I feel your pain op. My Dad died 5 weeks ago after being admitted to hospital. The care was utterly shit and he died after having a cardiac arrest on ITU, he had sepsis from a wound he had on his foot. I had tried for a few days prior to get him admitted and nobody would listen. We got that awful call at 5am to say get there but he had already gone. I am traumatised by his death and made far worse that I am a nurse and tried to get him admitted in the 3 days prior to his death but no fucker would listen. I always say that a person only dies once and the family have to live with memory of their loved ones death forever, I couldnt even give my Dad a 'good' death I feel so guilty. I have meetings coming up with two NHS trusts that dismissed me/him which I am dreading. I know this won't make things any better for you but please know you are not alone x

bellsandwhistles333 · 25/05/2023 20:11

Oh OP that sounds awful.I didn't want to read and run.
I lost both parents in 21 and my dad had the same situation at home as yours while my mum was in macmillan. I and they were very lucky that they both seemed to pass very peacefully when the time came.
Try to focus on the fact that he is at peace now and I'm sure he would say he doesn't want you dwelling on something you couldn't possibly of controlled, you bring with him was the main thing.
Speak to someone and be kind to yourself.

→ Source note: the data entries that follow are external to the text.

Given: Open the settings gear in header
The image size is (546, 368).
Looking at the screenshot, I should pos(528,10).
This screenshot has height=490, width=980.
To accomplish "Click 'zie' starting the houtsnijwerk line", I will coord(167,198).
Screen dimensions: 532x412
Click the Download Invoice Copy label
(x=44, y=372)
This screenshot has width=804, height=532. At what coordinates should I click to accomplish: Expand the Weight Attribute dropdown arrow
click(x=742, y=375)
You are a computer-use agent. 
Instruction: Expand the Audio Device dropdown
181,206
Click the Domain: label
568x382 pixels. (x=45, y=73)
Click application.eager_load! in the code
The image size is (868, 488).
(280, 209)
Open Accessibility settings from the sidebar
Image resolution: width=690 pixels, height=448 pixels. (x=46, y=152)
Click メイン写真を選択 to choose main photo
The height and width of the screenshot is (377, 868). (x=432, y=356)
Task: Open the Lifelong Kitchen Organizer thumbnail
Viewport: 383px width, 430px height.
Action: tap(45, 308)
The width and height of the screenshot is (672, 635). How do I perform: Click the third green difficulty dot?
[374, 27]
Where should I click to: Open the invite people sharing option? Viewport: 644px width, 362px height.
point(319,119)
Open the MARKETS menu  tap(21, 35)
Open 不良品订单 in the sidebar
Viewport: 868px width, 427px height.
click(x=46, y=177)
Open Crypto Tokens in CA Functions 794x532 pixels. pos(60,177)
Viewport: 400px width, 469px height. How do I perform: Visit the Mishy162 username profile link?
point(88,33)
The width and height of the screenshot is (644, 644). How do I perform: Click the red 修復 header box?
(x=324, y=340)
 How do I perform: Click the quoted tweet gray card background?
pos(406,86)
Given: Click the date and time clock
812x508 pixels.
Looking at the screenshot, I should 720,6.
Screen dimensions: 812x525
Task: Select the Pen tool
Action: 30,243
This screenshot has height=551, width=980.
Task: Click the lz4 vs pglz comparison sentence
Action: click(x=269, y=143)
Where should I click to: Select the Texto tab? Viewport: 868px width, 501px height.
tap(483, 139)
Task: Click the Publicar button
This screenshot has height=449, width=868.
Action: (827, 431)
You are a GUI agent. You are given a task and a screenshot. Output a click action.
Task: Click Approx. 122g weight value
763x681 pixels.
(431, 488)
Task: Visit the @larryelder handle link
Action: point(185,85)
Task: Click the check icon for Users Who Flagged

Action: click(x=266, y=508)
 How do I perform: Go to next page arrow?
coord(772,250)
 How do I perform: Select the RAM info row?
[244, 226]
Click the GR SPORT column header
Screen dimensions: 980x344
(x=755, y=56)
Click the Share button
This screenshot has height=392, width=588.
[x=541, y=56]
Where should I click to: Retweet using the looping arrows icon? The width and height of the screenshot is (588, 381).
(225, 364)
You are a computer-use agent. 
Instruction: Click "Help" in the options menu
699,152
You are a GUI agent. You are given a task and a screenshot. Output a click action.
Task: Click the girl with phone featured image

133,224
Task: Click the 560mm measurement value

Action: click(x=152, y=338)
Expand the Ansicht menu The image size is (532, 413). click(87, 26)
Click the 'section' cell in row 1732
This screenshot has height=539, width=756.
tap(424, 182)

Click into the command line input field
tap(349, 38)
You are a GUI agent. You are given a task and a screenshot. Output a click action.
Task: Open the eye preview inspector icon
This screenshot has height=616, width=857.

Needtochangethings · 25/05/2023 20:27

I really am so very grateful to everyone who has taken the time to reply. Though, it's slightly bittersweet because while there is comfort in knowing other people have experienced similar and have overcome the experience, I feel great sympathy for anyone who has had to go through this.

I must say, that I don't feel resentful/frustrated towards the nurses who came. They were on another call when we reached them and came to us as soon as they could. It was sheer bad luck that it was a busy night. If it had happened the night before or even 20 minutes before, perhaps they would have got to us sooner. Of course, I wish they were better resourced so it wasn't a situation where there had to be queues of people awaiting them.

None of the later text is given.